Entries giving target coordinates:
....

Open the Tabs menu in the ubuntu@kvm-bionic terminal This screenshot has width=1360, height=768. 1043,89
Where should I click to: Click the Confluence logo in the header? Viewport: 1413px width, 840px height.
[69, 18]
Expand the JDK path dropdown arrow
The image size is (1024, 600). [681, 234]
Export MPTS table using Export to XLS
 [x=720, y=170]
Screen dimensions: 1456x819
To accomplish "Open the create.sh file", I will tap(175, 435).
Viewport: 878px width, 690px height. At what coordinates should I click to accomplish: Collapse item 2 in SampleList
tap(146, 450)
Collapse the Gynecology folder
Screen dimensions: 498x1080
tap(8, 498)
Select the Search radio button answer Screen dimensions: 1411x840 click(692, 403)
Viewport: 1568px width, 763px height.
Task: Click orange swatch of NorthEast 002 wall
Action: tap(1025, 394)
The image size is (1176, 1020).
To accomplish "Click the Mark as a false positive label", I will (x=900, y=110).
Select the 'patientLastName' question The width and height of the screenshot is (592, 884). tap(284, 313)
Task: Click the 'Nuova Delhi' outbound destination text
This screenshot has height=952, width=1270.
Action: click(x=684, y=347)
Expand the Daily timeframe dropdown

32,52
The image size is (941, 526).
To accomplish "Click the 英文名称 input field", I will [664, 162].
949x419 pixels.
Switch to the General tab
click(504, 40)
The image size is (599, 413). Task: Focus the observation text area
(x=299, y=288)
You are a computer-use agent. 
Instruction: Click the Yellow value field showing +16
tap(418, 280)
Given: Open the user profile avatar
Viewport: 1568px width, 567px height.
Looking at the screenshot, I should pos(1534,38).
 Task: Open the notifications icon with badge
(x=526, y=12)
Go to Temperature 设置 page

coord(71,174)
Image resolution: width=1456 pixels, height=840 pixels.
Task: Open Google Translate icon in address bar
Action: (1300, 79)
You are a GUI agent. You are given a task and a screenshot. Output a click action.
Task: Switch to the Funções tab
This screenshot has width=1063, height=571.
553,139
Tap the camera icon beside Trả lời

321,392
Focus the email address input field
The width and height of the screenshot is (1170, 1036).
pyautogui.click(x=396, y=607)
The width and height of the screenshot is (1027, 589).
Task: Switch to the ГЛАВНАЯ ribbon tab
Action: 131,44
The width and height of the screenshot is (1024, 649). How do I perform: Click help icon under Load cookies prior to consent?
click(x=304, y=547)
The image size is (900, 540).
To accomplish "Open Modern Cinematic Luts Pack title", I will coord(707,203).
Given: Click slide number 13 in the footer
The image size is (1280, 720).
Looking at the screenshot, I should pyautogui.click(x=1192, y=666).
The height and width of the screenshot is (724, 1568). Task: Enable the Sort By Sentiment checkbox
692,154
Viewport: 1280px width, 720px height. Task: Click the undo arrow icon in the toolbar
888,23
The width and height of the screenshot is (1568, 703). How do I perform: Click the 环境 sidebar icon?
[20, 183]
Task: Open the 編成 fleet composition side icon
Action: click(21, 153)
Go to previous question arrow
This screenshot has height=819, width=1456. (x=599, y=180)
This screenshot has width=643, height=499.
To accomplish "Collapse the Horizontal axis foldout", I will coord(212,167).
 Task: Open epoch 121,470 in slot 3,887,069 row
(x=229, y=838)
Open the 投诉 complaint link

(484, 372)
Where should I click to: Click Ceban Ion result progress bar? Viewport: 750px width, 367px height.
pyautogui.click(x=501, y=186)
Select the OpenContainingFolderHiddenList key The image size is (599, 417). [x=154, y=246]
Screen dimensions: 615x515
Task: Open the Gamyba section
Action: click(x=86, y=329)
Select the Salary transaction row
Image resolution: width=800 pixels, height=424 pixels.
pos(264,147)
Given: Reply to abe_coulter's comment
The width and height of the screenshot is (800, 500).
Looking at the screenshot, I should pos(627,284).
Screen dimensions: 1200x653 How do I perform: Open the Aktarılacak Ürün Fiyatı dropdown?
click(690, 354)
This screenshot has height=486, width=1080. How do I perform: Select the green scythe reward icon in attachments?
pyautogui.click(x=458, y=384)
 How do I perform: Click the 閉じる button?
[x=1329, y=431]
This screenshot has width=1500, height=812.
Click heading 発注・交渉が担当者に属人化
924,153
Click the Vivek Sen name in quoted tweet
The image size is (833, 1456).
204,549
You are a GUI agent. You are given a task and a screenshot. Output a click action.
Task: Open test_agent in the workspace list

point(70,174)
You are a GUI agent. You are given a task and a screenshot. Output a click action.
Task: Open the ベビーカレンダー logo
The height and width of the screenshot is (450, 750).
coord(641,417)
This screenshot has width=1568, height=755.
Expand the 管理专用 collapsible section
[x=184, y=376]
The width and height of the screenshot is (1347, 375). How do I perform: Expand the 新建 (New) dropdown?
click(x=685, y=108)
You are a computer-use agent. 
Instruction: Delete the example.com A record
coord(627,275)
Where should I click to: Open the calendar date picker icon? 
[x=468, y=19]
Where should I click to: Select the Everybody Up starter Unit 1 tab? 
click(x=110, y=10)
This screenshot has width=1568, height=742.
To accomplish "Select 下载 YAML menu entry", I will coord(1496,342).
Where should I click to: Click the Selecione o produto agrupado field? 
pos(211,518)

....

PROBLEM DESCRIPTION: Could you quote every line of the data above verbatim, from the first to the last?

ANSWER BELOW:
Open the Tabs menu in the ubuntu@kvm-bionic terminal This screenshot has width=1360, height=768. 1043,89
Where should I click to: Click the Confluence logo in the header? Viewport: 1413px width, 840px height.
[69, 18]
Expand the JDK path dropdown arrow
The image size is (1024, 600). [681, 234]
Export MPTS table using Export to XLS
 [x=720, y=170]
Screen dimensions: 1456x819
To accomplish "Open the create.sh file", I will tap(175, 435).
Viewport: 878px width, 690px height. At what coordinates should I click to accomplish: Collapse item 2 in SampleList
tap(146, 450)
Collapse the Gynecology folder
Screen dimensions: 498x1080
tap(8, 498)
Select the Search radio button answer Screen dimensions: 1411x840 click(692, 403)
Viewport: 1568px width, 763px height.
Task: Click orange swatch of NorthEast 002 wall
Action: tap(1025, 394)
The image size is (1176, 1020).
To accomplish "Click the Mark as a false positive label", I will (x=900, y=110).
Select the 'patientLastName' question The width and height of the screenshot is (592, 884). tap(284, 313)
Task: Click the 'Nuova Delhi' outbound destination text
This screenshot has height=952, width=1270.
Action: click(x=684, y=347)
Expand the Daily timeframe dropdown

32,52
The image size is (941, 526).
To accomplish "Click the 英文名称 input field", I will [664, 162].
949x419 pixels.
Switch to the General tab
click(504, 40)
The image size is (599, 413). Task: Focus the observation text area
(x=299, y=288)
You are a computer-use agent. 
Instruction: Click the Yellow value field showing +16
tap(418, 280)
Given: Open the user profile avatar
Viewport: 1568px width, 567px height.
Looking at the screenshot, I should pos(1534,38).
 Task: Open the notifications icon with badge
(x=526, y=12)
Go to Temperature 设置 page

coord(71,174)
Image resolution: width=1456 pixels, height=840 pixels.
Task: Open Google Translate icon in address bar
Action: (1300, 79)
You are a GUI agent. You are given a task and a screenshot. Output a click action.
Task: Switch to the Funções tab
This screenshot has width=1063, height=571.
553,139
Tap the camera icon beside Trả lời

321,392
Focus the email address input field
The width and height of the screenshot is (1170, 1036).
pyautogui.click(x=396, y=607)
The width and height of the screenshot is (1027, 589).
Task: Switch to the ГЛАВНАЯ ribbon tab
Action: 131,44
The width and height of the screenshot is (1024, 649). How do I perform: Click help icon under Load cookies prior to consent?
click(x=304, y=547)
The image size is (900, 540).
To accomplish "Open Modern Cinematic Luts Pack title", I will coord(707,203).
Given: Click slide number 13 in the footer
The image size is (1280, 720).
Looking at the screenshot, I should pyautogui.click(x=1192, y=666).
The height and width of the screenshot is (724, 1568). Task: Enable the Sort By Sentiment checkbox
692,154
Viewport: 1280px width, 720px height. Task: Click the undo arrow icon in the toolbar
888,23
The width and height of the screenshot is (1568, 703). How do I perform: Click the 环境 sidebar icon?
[20, 183]
Task: Open the 編成 fleet composition side icon
Action: click(21, 153)
Go to previous question arrow
This screenshot has height=819, width=1456. (x=599, y=180)
This screenshot has width=643, height=499.
To accomplish "Collapse the Horizontal axis foldout", I will coord(212,167).
 Task: Open epoch 121,470 in slot 3,887,069 row
(x=229, y=838)
Open the 投诉 complaint link

(484, 372)
Where should I click to: Click Ceban Ion result progress bar? Viewport: 750px width, 367px height.
pyautogui.click(x=501, y=186)
Select the OpenContainingFolderHiddenList key The image size is (599, 417). [x=154, y=246]
Screen dimensions: 615x515
Task: Open the Gamyba section
Action: click(x=86, y=329)
Select the Salary transaction row
Image resolution: width=800 pixels, height=424 pixels.
pos(264,147)
Given: Reply to abe_coulter's comment
The width and height of the screenshot is (800, 500).
Looking at the screenshot, I should pos(627,284).
Screen dimensions: 1200x653 How do I perform: Open the Aktarılacak Ürün Fiyatı dropdown?
click(690, 354)
This screenshot has height=486, width=1080. How do I perform: Select the green scythe reward icon in attachments?
pyautogui.click(x=458, y=384)
 How do I perform: Click the 閉じる button?
[x=1329, y=431]
This screenshot has width=1500, height=812.
Click heading 発注・交渉が担当者に属人化
924,153
Click the Vivek Sen name in quoted tweet
The image size is (833, 1456).
204,549
You are a GUI agent. You are given a task and a screenshot. Output a click action.
Task: Open test_agent in the workspace list

point(70,174)
You are a GUI agent. You are given a task and a screenshot. Output a click action.
Task: Open the ベビーカレンダー logo
The height and width of the screenshot is (450, 750).
coord(641,417)
This screenshot has width=1568, height=755.
Expand the 管理专用 collapsible section
[x=184, y=376]
The width and height of the screenshot is (1347, 375). How do I perform: Expand the 新建 (New) dropdown?
click(x=685, y=108)
You are a computer-use agent. 
Instruction: Delete the example.com A record
coord(627,275)
Where should I click to: Open the calendar date picker icon? 
[x=468, y=19]
Where should I click to: Select the Everybody Up starter Unit 1 tab? 
click(x=110, y=10)
This screenshot has width=1568, height=742.
To accomplish "Select 下载 YAML menu entry", I will coord(1496,342).
Where should I click to: Click the Selecione o produto agrupado field? 
pos(211,518)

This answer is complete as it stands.